▶ _Selected extract_:

"""

Armenian Farmers and Vendors
The Armenian Weekly has published an article I wrote about the plight facing farmers in Armenia as well as the hardships that fruit and vegetable vendors have to endure day in and day out. Here are two excerpts:
I have yet to meet any rich farmers in Armenia. Virab seems to be doing well for himself quite honestly with a two-story home that he built himself in the village from tuf stone surrounded by a lovely garden full of fruit trees. That home lies behind the one his father built decades ago, which will be razed soon. The yogurt his wife produces is amazing, they offered me delicious tan to drink when I visited them. And the homemade cheese is also very good incidentally. But he's in debt as are many other Armenian farmers, if not all of them. If the money lenders suddenly decide to recall their loans he will undoubtedly face some serious financial problems.

"""

▶ _Task list_:
1 > Reproduce the part of the Armenian farmers post that opens with the words containing "Armenian Farmers and" and closes with "serious financial problems.".
2 > In the Armenian farmers post, what material did Virab use to build his two-story home?
3 > Does each statement agree with the Armenian farmers post? Answer yes or no for each and quote the deciding words. (a) The house Virab's father built stands behind Virab's new home. (b) The writer was offered tan to drink during the visit. (c) The writer has met several rich farmers in Armenia.
None of the data has any bearing on what is asked here.

▶ _Listed entries_:

"""

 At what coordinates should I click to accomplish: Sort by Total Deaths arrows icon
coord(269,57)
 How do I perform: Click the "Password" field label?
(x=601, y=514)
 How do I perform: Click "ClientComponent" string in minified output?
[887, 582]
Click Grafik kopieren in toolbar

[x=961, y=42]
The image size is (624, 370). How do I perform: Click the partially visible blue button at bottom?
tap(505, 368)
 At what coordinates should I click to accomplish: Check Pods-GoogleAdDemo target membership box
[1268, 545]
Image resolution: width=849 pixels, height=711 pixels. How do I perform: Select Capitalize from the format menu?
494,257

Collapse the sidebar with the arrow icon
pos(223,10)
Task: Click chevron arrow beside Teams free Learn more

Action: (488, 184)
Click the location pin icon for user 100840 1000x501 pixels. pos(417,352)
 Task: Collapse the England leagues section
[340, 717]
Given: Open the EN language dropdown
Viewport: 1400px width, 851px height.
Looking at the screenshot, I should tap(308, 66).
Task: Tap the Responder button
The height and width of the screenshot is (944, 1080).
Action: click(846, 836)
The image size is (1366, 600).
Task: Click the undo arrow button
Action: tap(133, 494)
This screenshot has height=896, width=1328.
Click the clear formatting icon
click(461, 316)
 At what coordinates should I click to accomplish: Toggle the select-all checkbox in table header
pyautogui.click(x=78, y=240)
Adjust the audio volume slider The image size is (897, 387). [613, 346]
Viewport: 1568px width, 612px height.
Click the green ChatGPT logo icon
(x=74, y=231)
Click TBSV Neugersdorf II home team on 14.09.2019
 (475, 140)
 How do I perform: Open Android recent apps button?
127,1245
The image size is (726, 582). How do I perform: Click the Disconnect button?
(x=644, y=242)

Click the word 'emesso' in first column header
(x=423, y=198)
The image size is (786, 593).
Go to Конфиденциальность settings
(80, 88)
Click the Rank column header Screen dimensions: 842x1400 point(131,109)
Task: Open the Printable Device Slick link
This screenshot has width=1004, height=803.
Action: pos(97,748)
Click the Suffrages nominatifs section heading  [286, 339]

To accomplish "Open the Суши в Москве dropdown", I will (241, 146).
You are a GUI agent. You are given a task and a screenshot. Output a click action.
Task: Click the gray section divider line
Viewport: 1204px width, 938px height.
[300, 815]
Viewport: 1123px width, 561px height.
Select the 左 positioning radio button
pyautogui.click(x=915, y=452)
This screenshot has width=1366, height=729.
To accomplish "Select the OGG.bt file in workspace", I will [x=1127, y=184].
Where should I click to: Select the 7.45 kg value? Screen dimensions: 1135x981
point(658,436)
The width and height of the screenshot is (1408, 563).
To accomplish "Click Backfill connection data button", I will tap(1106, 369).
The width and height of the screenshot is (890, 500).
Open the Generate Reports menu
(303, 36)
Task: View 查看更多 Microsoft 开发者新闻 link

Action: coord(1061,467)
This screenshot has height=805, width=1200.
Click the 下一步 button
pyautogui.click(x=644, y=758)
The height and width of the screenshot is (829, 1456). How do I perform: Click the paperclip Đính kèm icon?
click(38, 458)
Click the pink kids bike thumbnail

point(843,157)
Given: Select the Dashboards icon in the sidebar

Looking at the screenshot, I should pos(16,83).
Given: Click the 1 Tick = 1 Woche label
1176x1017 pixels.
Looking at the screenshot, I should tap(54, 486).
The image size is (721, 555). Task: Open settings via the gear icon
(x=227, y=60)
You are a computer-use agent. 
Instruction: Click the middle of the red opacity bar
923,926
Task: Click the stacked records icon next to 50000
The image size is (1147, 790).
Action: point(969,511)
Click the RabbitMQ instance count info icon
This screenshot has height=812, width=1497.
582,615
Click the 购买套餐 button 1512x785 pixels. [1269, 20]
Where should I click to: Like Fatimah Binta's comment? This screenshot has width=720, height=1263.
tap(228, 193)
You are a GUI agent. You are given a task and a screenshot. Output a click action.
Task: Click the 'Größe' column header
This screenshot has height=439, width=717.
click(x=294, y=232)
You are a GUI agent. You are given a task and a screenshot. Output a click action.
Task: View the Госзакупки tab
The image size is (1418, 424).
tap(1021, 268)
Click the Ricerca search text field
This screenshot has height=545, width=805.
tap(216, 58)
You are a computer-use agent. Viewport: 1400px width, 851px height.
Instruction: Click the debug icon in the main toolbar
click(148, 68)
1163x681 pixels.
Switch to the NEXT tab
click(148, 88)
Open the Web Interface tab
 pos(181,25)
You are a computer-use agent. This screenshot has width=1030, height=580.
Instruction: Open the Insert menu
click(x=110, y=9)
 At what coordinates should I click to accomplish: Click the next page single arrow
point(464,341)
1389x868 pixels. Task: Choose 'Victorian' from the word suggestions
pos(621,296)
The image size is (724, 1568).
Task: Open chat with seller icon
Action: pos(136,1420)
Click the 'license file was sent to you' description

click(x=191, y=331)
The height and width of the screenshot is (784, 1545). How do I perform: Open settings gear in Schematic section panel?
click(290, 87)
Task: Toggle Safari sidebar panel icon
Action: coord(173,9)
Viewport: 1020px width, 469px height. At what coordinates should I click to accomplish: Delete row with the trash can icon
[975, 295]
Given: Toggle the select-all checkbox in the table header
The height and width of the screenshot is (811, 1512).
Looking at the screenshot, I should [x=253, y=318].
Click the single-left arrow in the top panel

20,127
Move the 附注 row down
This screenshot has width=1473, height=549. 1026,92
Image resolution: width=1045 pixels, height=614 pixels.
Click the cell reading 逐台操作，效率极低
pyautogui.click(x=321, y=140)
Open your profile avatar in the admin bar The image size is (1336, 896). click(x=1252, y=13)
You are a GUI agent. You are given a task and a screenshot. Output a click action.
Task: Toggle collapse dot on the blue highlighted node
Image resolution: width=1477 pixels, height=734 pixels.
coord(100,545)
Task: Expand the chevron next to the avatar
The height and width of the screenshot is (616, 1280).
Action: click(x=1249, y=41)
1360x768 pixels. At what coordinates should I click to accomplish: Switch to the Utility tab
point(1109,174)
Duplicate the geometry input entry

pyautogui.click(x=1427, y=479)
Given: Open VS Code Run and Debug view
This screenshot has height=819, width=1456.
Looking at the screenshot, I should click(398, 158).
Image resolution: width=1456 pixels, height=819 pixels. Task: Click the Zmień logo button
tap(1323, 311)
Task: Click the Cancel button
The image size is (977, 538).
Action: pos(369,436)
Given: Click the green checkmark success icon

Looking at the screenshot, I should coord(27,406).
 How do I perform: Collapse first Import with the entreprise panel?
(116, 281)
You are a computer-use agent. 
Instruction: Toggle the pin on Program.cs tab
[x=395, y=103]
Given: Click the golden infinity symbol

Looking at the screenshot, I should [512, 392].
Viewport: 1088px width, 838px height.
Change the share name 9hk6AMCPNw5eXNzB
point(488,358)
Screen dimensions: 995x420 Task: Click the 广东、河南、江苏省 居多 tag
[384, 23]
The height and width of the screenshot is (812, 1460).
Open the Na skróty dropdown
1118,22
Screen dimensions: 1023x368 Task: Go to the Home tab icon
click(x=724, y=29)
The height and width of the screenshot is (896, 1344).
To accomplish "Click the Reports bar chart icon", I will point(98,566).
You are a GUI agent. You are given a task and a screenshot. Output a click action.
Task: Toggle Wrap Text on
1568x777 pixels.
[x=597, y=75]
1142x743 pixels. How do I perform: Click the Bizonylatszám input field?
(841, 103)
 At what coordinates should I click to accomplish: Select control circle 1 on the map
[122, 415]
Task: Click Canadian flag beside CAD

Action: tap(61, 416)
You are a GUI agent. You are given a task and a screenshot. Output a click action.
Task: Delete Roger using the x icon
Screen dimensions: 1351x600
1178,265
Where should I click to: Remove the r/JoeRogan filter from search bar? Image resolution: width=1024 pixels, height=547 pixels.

"""

▶ _Results in order_:
1 >
Armenian Farmers and Vendors
The Armenian Weekly has published an article I wrote about the plight facing farmers in Armenia as well as the hardships that fruit and vegetable vendors have to endure day in and day out. Here are two excerpts:
I have yet to meet any rich farmers in Armenia. Virab seems to be doing well for himself quite honestly with a two-story home that he built himself in the village from tuf stone surrounded by a lovely garden full of fruit trees. That home lies behind the one his father built decades ago, which will be razed soon. The yogurt his wife produces is amazing, they offered me delicious tan to drink when I visited them. And the homemade cheese is also very good incidentally. But he's in debt as are many other Armenian farmers, if not all of them. If the money lenders suddenly decide to recall their loans he will undoubtedly face some serious financial problems.

2 > Tuf stone.

3 >
(a) No: "That home lies behind the one his father built decades ago"
(b) Yes: "they offered me delicious tan to drink when I visited them"
(c) No: "I have yet to meet any rich farmers in Armenia."